En efecto, vencer la gravedad terrestre fue el tema esencial de las travesías espaciales. Para salir del planeta, el hombre tuvo que inventar maquinarias y combustibles, instalar centros de navegación, adiestrar legiones de nuevos especialistas, descubrir muchos datos de la relación de la Tierra con el resto del espacio, así como mil cosas más. Llegar a otros lugares del cosmos fue tan sólo una consecuencia derivada del lanzamiento de la nave.

Es muy cierto. Sólo la madurez o algo que se le parece me convencieron de que, en la vida, lo más importante no es a dónde llegar sino de dónde salir como individuos, como sociedad, como gobierno, como partido, como nación (cómo entidad federativa o cómo municipio) y como especie. Descubrir o inventar lo que tendremos que disponer para salir de nuestra celda gravitacional.

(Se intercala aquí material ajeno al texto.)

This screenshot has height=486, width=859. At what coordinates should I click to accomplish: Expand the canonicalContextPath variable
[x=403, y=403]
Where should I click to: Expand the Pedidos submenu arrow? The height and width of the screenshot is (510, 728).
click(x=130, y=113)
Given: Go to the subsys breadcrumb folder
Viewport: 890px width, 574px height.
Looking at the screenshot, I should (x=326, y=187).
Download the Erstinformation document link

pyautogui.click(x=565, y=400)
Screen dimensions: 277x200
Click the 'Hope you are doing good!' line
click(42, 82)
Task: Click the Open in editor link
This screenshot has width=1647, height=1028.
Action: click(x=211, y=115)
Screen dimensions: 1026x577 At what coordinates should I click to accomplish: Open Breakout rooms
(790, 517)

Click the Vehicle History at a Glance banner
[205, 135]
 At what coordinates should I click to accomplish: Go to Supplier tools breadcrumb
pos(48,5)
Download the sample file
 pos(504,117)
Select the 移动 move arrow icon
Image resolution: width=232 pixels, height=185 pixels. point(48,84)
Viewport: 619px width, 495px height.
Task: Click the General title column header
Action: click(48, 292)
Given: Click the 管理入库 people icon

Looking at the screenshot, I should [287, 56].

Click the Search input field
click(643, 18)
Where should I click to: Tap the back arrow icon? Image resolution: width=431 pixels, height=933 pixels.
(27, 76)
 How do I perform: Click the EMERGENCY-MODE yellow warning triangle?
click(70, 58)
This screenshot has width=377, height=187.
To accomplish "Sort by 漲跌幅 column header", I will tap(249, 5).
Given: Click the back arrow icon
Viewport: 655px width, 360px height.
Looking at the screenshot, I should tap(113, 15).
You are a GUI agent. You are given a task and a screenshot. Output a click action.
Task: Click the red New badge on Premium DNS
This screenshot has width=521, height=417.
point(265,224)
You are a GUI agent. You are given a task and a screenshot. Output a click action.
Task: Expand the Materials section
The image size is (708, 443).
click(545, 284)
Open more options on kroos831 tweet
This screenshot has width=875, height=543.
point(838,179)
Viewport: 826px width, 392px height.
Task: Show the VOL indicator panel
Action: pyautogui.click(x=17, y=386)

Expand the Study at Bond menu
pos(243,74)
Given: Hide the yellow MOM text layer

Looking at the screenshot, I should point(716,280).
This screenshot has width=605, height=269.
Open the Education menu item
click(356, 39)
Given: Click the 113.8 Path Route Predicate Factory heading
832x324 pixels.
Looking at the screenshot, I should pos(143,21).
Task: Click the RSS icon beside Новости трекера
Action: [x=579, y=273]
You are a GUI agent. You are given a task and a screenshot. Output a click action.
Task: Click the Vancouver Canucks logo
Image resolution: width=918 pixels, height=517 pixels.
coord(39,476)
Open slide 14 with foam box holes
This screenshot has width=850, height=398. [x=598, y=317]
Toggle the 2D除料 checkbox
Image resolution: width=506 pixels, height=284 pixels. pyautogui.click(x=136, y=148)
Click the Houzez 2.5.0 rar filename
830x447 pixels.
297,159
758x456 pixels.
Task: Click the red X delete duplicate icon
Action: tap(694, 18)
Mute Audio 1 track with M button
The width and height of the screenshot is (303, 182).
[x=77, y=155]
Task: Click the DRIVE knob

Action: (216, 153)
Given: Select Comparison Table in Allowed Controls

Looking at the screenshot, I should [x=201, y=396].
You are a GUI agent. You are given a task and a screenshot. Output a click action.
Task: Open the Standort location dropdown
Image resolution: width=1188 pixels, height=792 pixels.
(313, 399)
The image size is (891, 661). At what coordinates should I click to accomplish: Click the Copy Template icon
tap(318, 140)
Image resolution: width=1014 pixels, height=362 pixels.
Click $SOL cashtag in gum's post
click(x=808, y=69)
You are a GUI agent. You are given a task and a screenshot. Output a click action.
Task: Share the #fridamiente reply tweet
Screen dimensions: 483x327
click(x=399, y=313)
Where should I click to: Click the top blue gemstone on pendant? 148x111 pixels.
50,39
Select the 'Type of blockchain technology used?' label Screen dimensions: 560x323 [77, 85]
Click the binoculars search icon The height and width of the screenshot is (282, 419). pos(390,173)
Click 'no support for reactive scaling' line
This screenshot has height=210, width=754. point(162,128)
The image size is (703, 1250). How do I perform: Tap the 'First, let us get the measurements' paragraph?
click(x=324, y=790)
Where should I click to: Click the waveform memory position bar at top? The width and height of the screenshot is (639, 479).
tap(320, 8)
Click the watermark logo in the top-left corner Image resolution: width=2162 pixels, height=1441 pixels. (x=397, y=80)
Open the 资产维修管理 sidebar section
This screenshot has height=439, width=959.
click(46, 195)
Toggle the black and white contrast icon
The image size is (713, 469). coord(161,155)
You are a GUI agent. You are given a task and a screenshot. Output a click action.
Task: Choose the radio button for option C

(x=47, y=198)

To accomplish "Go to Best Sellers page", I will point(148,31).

Llegar al país que queremos puede llevarnos una, dos o varias generaciones. Pero lo más importante, para nosotros los actuales, no es llegar a nuestro destino de ensueño sino salir de nuestro lugar de pesadilla. Por eso, en muchas ocasiones me he preguntado si lo más importante de lo que hizo Cristóbal Colón fue haber llegado o haber partido. En ciertos momentos he creído lo primero, pero en muchos otros me he convencido de lo contrario.

Saber comprender todo esto es uno de los mayores desafíos del político y saber resolverlo es uno de los mayores atributos del buen gobernante. Vencer esas fuerzas gravitacionales representadas por el burocratismo, la insensibilidad, la apatía, los intereses, las corrupciones, los oscurantismos y las cobardías. Pero, también, saber medirlo para decidir en qué se requiere cambiar de método, de equipo, de programa, de institución o, incluso, en qué se requiere cambiar al sistema entero o al país (estado o municipio) completo.

Finalizó diciendo que: la sabia vida y la terrible pandemia nos han enseñado, primero, que todo es sumergible y es destructible. Segundo, que con la mayor rapidez nos debemos aplicar al control de daños. Tercero, a nivel nacional, estatal y municipal, que iniciemos el salvamento y el rescate.